Executive Editor Msgr. David Q. Liptak devotes columns in The Catholic Transcript to an issue related to the third edition of the Roman Missal:
Articles from The Catholic Transcript about music for the third edition of the Roman Missal:
The following brief points on the Roman Missal have been prepared for insertion into parish bulletins by Sister Mary Kathleen Ronan, R.S.M., liturgical consultant for the Archdiocese of Hartford:
• Bulletin Insert No. 1
On Nov. 27, 2011, a new English translation of the Roman Missal will be used to celebrate Mass throughout the United States. At the beginning, our attention to some changes in the words of the prayers will offer us all an opportunity to raise the bar of our conscious participation in the Mass. The language of this translation is guaranteed to promote understanding of the action of Christ and the Church in the liturgy and to reduce the risk of worshipping on “automatic pilot.” Check our Parish Bulletin in the months ahead to learn more about our preparations for the new Missal.
• Bulletin Insert No. 2
Did the U.S.A. need a new Missal?
It all began in 2002 when a new Roman Missal, third edition, was published in Latin for the Roman Rite. This Latin missal was given to all of us and is called the editio typica, meaning that it is the original or source document for all Roman Missals, whatever the language. Once a new edition of the Latin Missal has been published, the bishops must direct the translation of the Missal into their own language. The 2011 English Roman Missal, that will replace the missal now in use, is our translation of the 2002 third edition of theMissale Romanum.
• Bulletin Insert No. 3
Did we need a new Latin Missal?
The third edition of the Latin Missal was prepared in order to update the Roman Missal of 1975. Our current Missal, called the Sacramentary, is an English translation of that 1975 Missal. In the course of more than 25 years, a sizeable amount of material earmarked for insertion into the next missal had accumulated. The 2002 Roman Missal contains modifications including new Prefaces, new Vigil Masses, Masses for new saints e.g. St. Pio of Pietrelcina (Padre Pio), St. Teresa Benedicta (Edith Stein) and a new placement of some prayers for the convenience of the priest.
• Bulletin Insert No. 4
Staying in sync with the whole Church
We have seen that the 2002 Latin Missal was published to bring up to date the 1975 Latin Missal. Once we had this 2002 third edition of the Latin missal, our English missal had to be revised to stay in step with the modifications in the Latin third edition. The English-speaking bishops decided to work together to prepare an English translation of the missal that could be used by English-speaking Roman Catholics in more than 30 nations. Up until now, there has been no single common English text. In April of 2010 this ‘universal edition’ of the missal in English was approved by Rome.
• Bulletin Insert No. 5
New English missal to be used for Mass in more than 30 nations
Roman Rite, English-speaking Catholics of the USA and of more than 30 other countries around the world, soon will use the same English words at the liturgy of the Mass.
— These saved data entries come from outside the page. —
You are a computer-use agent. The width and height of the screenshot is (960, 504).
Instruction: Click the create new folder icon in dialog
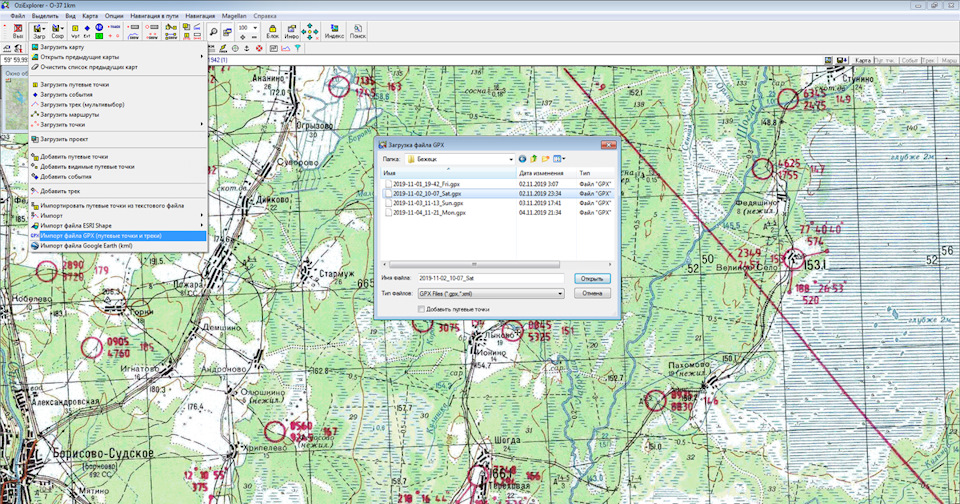point(546,158)
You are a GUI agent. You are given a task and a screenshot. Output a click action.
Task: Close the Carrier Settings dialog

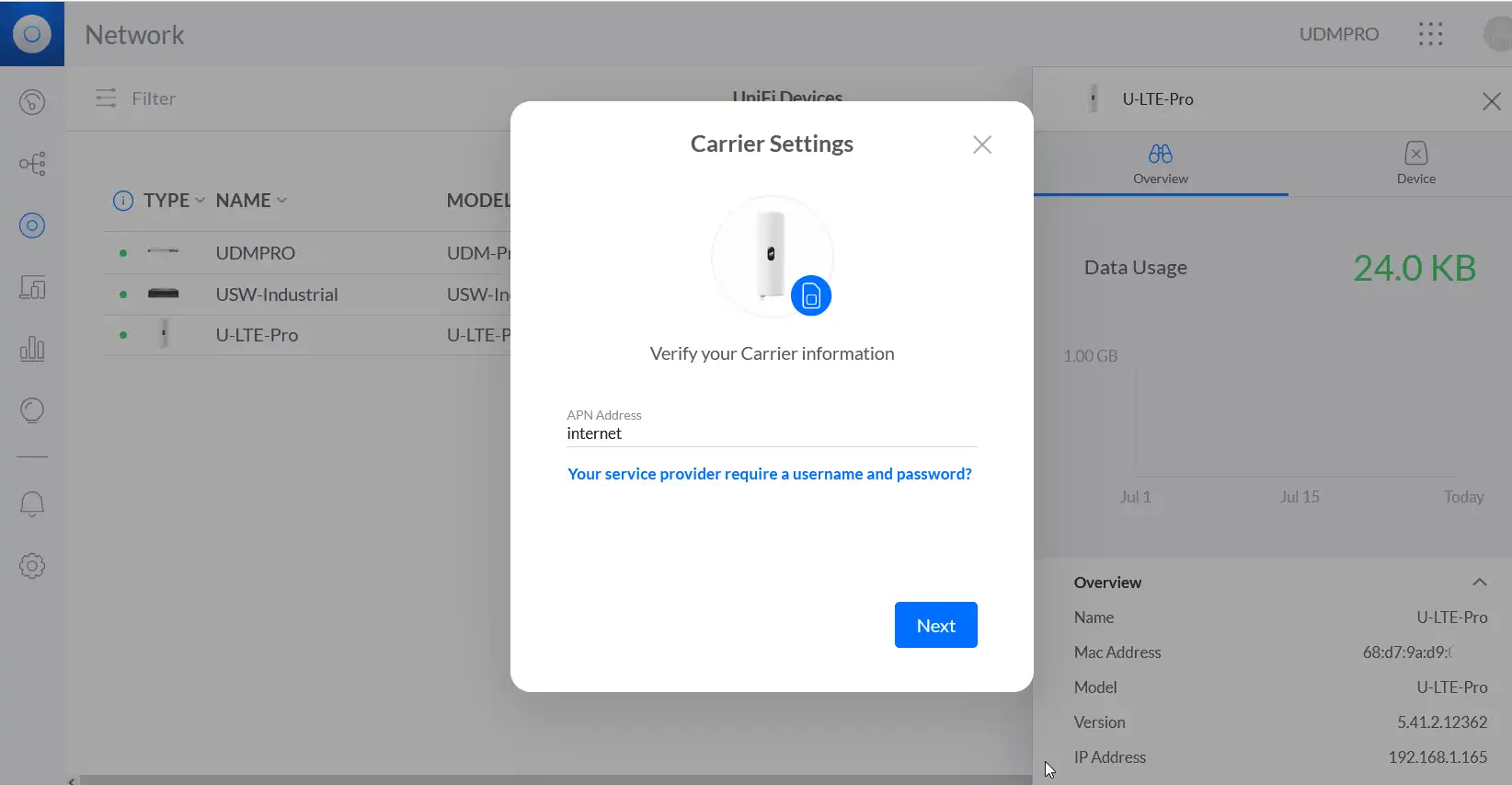click(x=981, y=144)
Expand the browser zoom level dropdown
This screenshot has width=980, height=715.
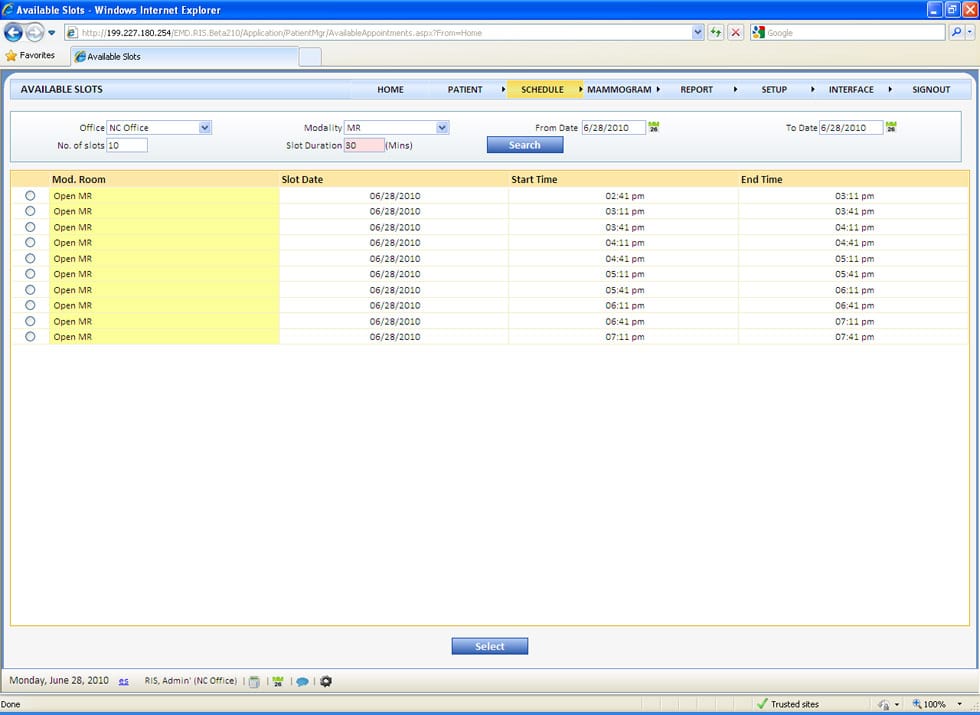click(x=946, y=704)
For some of us, English is our mother tongue. For others, English is a common language for communication among people who speak various dialects. To appreciate the widespread influence of the English missal translation, we need only consider that of all world languages, English ranks third in usage after Chinese and Spanish. Soon, with one voice, this vast group of Roman Catholics who pray in English will celebrate the Liturgy with the same liturgical texts.
• Bulletin Insert No. 6
From the first English translation to the third edition in English
When it was decided at Vatican II that the Latin Roman Missal could be translated into the language of the people, the bishops of 11 English-speaking countries formed the International Commission on English in the Liturgy, called ICEL, to translate the missal into English. They began in 1969 with the Order of the Mass, the parts that never change, such as the Confiteor, Gloria, Credo and completed the work in seven months. By comparison, the English translation of the Order of Mass from the Latin third edition that we will begin to use in Advent took six years to complete.